Early to bed, early to rise…. Yes, it’s actually true. Sleeping in regularly is not a good idea if you are aiming to keep your brain sharp. According to a new study, people in their 60s and 70s who slept an average of 9 hours or more in a single day were more likely to experience cognitive decline over a three year period than peers who slept 6-8 hours.
Mild Cognitive Impairment (MCI) is denoted by a decline in cognitive function like memory and thinking. MCI is a factor for dementia.
Research considered almost 3000 older adults over a 3 year period
The research team looked at data from a large cohort of over 2700 people in their 60s and 70s who were followed for three years. At the beginning and end of the study the volunteers underwent assessment of brain function using the mini-mental state examination (MMSE). This is one of many accepted tests for measuring dementia. During the three years the group was also asked to fill in reports about their sleeping habits.

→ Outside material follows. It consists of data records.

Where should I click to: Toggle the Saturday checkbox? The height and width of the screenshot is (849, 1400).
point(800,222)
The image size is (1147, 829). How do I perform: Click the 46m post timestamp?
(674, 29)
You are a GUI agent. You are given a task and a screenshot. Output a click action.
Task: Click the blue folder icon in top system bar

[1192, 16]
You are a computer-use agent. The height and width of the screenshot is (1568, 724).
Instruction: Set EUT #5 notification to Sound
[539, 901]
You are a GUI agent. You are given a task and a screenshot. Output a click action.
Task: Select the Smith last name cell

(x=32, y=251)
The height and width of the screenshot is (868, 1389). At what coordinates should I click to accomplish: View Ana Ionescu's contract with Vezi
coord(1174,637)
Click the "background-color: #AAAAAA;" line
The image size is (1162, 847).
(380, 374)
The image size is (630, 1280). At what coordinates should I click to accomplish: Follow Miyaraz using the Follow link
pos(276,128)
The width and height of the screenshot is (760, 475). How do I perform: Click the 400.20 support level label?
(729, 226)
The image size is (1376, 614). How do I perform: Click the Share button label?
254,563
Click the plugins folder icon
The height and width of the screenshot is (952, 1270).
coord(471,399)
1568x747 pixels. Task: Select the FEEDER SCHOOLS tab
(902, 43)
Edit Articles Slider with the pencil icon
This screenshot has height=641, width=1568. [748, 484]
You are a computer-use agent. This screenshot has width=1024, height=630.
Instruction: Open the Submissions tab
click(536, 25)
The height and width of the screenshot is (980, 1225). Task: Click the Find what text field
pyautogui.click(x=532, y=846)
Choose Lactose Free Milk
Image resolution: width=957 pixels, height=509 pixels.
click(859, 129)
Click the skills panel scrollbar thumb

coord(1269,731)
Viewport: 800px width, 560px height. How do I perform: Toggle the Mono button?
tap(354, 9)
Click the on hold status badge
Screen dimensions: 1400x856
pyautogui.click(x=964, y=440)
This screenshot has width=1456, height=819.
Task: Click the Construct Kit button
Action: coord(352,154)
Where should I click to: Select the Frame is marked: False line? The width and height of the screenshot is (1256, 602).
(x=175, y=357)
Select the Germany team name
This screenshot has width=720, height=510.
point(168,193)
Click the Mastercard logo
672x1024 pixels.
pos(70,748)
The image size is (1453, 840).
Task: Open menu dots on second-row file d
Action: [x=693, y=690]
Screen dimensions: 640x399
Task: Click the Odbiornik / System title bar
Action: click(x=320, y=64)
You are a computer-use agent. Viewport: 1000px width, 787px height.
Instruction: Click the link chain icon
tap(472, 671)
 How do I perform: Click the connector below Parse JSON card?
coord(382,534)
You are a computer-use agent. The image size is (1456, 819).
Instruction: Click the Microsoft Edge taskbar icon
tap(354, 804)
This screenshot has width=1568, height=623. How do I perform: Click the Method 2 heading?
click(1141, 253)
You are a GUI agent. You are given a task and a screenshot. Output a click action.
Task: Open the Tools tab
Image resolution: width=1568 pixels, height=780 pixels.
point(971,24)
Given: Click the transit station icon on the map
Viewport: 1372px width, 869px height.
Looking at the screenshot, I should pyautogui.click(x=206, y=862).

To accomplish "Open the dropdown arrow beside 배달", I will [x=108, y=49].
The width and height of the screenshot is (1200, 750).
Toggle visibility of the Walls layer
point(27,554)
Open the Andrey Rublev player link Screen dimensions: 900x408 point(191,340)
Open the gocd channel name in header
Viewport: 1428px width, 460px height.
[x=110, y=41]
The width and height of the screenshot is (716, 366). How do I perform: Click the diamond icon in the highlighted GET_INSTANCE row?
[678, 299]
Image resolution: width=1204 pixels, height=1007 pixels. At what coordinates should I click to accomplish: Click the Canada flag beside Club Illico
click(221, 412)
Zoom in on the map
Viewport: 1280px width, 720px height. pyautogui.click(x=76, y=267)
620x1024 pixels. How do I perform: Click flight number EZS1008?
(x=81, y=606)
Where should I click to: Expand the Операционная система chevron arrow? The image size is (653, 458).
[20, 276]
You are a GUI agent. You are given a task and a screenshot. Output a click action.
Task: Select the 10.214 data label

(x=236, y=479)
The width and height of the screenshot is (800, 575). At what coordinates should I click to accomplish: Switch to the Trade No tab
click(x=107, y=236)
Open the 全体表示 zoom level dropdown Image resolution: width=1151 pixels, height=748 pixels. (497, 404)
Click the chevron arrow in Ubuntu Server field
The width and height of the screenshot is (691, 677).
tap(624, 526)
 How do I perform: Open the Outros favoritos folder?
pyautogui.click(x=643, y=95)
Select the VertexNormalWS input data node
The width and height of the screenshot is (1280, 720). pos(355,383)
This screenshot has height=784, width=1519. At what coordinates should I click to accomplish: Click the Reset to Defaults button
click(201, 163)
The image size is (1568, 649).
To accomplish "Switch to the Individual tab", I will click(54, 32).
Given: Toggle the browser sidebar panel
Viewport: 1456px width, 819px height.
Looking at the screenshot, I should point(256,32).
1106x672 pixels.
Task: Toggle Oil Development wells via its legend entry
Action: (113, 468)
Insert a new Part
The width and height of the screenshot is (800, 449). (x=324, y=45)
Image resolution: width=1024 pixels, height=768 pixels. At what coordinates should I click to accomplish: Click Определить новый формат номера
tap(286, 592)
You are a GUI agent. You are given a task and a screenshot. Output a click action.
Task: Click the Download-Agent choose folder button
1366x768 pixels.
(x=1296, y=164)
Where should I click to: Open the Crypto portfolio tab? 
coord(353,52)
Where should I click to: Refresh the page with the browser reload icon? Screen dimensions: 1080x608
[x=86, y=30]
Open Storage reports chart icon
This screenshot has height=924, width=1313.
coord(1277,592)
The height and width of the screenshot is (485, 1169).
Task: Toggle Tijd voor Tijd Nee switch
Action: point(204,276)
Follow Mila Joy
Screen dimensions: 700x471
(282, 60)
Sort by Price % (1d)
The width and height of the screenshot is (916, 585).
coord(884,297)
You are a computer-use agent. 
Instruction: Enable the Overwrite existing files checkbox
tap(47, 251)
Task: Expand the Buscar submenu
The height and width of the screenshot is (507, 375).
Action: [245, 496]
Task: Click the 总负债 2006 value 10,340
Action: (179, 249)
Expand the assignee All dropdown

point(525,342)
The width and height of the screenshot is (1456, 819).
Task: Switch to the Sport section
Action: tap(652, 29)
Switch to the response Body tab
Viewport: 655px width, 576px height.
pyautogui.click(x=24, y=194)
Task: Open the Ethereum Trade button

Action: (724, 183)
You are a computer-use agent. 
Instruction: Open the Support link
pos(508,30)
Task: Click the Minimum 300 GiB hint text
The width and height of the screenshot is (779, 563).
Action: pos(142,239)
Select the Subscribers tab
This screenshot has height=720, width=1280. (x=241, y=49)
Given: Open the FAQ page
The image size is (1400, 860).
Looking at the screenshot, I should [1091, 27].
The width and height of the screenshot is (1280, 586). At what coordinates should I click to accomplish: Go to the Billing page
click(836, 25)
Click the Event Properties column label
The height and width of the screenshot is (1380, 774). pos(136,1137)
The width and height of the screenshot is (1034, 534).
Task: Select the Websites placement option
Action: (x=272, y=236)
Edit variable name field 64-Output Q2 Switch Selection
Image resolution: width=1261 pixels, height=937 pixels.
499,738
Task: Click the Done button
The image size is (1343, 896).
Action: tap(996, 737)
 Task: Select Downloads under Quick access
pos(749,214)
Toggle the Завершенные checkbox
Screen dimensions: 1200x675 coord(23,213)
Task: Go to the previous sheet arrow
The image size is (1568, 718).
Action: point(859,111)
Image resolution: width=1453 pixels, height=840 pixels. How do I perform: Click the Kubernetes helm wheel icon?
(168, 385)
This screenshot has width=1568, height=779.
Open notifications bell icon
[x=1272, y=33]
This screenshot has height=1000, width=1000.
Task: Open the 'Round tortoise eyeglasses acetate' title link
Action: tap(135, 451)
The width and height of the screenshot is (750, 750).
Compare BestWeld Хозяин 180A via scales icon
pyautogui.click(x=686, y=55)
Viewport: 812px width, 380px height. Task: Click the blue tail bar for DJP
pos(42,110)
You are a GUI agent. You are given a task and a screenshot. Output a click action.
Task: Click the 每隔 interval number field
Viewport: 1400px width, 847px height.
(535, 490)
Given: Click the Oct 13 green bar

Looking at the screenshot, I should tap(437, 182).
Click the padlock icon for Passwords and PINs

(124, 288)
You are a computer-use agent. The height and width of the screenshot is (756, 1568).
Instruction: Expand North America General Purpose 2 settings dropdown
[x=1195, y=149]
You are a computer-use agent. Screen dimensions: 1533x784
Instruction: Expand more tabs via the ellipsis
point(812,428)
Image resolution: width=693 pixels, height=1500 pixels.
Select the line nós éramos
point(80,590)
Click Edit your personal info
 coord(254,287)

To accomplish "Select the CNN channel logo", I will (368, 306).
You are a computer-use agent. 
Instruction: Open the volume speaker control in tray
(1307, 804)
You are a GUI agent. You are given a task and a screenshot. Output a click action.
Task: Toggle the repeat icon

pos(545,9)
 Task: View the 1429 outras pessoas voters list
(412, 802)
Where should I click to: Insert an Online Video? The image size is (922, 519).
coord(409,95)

Long sleepers rated highest in cognitive decline
About half of the group were normal sleepers sleeping an average of 6-8 hours in a 24-hour period. About 40% were long sleepers with nine or more hours in bed and about 10% were short sleepers only clocking around 5 hours a day. During the follow up visits, the MMSE scores declined in all three groups, with long sleepers showing almost double the amount of decline than the normal sleepers.
Relationship of sleep to mental acuity is not clear
A causal relationship was not determined by the tests and more study will be needed to show the relationship of long sleep patterns to dementia or MCI. Other studies have shown that too much or too little sleep is associated with chronic disease like diabetes, coronary heart disease, obesity and anxiety in mature adults, aged 45 and older.